**EXERCISE BRIEF**.
Could you reproduce, word for word, the whole news article below about Sinn Fein receiving more Anglo Tapes?

*** READING TEXT ***

Sinn Fein: ‘We have been sent more Anglo Tapes’
SINN Fein is claiming it has sent more Anglo Tapes to the gardai and the Central Bank.
The party’s finance spokesman Pearse Doherty told the Dail this morning the party had come into possession of the tapes but cannot publish them or reveal their contents at the moment.
However, he said they wanted to publish them “at a future date”.
Mr Doherty was speaking during a debate on the Finance Bill and said the tapes had been passed “anonymously” to Sinn Fein in recent weeks.
He said he had “hand delivered” the tapes to Garda headquarters in the Phoenix Park this morning, as well as to the Central Bank.
Mr Doherty said the tapes were largely new and covered the period of February to September 2008.
A first set of tapes was leaked to the Irish Independent earlier this year and exposed conversations between some of the most senior figures at the toxic lender during its dying days.
Some of those recordings, known as the Anglo Tapes, were also examined by gardai and the Central Bank.
Two trials are pending in relation to the collapse of the bank.

*** End of READING TEXT ***
*** EXTRACTED ENTRIES ***

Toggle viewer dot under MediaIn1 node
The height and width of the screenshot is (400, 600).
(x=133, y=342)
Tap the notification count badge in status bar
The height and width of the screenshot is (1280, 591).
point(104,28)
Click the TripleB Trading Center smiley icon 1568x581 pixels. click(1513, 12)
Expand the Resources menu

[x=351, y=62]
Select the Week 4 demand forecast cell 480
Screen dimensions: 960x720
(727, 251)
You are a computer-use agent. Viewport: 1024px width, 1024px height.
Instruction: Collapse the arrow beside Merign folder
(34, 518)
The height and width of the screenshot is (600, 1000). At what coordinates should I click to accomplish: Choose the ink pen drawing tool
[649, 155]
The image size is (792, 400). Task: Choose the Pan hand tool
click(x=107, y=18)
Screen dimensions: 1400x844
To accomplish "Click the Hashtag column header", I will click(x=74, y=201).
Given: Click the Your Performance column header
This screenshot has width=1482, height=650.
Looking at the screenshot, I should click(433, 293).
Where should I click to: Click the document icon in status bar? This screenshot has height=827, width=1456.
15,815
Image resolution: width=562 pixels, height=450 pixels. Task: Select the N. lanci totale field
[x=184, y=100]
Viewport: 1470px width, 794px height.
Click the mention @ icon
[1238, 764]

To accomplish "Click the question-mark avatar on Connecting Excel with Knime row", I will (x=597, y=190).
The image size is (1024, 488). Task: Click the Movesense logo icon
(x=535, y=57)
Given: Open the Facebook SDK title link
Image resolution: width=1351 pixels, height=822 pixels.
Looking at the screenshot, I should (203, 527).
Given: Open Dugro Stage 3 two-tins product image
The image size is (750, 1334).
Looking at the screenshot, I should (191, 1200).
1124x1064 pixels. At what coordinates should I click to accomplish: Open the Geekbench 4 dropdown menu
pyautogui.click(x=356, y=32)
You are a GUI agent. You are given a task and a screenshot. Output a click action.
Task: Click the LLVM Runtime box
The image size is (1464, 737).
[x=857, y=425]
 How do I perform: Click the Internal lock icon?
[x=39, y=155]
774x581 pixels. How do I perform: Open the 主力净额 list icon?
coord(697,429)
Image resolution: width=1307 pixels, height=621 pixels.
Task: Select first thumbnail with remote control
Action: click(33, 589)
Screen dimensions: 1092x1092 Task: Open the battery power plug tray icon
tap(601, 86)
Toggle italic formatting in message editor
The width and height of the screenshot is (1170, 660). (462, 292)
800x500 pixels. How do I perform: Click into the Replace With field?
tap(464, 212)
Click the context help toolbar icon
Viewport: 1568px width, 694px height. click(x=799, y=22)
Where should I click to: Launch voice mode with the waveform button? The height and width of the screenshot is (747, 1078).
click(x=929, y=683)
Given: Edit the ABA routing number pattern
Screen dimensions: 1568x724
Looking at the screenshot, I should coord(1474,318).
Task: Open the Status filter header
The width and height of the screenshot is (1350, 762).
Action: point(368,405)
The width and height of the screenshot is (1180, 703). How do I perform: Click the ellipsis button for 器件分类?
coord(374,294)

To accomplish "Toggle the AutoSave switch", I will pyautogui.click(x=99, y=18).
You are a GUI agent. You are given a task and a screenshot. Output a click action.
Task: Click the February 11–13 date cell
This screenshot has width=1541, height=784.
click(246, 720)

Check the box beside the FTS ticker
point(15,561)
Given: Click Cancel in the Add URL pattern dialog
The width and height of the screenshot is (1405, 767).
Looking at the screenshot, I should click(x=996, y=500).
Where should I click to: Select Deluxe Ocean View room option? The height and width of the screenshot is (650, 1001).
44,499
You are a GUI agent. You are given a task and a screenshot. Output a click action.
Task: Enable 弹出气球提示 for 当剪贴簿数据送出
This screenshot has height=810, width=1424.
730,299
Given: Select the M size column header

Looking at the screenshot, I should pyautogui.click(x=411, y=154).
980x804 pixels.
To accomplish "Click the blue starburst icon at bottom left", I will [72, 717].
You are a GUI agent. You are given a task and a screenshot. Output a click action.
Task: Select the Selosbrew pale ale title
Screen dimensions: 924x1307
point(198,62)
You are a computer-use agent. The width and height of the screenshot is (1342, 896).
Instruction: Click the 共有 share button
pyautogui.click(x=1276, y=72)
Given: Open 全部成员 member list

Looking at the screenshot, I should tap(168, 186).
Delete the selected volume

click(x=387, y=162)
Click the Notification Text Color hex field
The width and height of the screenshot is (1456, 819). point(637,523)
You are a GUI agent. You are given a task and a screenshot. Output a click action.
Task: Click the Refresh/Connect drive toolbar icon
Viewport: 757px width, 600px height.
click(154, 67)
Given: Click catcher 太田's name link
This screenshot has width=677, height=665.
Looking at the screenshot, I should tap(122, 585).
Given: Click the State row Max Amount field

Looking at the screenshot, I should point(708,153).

*** End of EXTRACTED ENTRIES ***

**YOUR SOLUTION**.
Sinn Fein: ‘We have been sent more Anglo Tapes’
SINN Fein is claiming it has sent more Anglo Tapes to the gardai and the Central Bank.
The party’s finance spokesman Pearse Doherty told the Dail this morning the party had come into possession of the tapes but cannot publish them or reveal their contents at the moment.
However, he said they wanted to publish them “at a future date”.
Mr Doherty was speaking during a debate on the Finance Bill and said the tapes had been passed “anonymously” to Sinn Fein in recent weeks.
He said he had “hand delivered” the tapes to Garda headquarters in the Phoenix Park this morning, as well as to the Central Bank.
Mr Doherty said the tapes were largely new and covered the period of February to September 2008.
A first set of tapes was leaked to the Irish Independent earlier this year and exposed conversations between some of the most senior figures at the toxic lender during its dying days.
Some of those recordings, known as the Anglo Tapes, were also examined by gardai and the Central Bank.
Two trials are pending in relation to the collapse of the bank.